EXERCISE GOAL — Your task is to find every line of the data that holds the string "computer" and copy it.

SUPPLIED RECORDS —
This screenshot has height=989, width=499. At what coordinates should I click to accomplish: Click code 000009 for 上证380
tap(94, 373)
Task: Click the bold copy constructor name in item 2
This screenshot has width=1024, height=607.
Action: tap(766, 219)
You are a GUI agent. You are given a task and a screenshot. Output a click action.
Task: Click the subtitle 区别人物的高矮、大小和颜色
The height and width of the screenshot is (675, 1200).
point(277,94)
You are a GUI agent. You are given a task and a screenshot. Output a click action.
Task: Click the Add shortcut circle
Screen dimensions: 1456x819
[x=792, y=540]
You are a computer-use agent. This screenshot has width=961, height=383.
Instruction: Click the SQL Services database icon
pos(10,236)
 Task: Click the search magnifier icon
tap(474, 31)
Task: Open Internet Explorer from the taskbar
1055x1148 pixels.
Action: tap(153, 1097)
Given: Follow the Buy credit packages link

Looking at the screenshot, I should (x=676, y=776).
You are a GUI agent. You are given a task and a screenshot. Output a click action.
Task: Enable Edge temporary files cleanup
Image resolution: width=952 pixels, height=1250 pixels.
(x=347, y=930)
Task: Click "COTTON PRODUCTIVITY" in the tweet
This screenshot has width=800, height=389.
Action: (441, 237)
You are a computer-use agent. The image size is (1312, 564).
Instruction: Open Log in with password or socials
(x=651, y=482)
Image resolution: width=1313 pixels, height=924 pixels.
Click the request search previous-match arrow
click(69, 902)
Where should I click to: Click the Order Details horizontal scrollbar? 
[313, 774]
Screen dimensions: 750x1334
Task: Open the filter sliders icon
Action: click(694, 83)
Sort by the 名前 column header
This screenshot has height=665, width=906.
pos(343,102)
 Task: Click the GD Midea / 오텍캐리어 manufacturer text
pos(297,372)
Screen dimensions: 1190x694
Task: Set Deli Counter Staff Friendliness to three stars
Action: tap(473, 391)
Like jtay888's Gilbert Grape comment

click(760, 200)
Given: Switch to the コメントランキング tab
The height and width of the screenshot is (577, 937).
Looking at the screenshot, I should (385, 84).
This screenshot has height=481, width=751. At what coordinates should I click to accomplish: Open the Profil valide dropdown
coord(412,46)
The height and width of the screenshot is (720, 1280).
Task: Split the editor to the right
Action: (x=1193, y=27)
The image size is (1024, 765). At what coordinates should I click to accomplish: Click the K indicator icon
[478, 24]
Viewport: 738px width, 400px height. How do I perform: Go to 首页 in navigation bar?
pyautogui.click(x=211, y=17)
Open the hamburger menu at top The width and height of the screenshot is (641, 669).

REPLY —
You are a computer-use agent. This screenshot has width=961, height=383.
You are a computer-use agent. The image size is (1312, 564).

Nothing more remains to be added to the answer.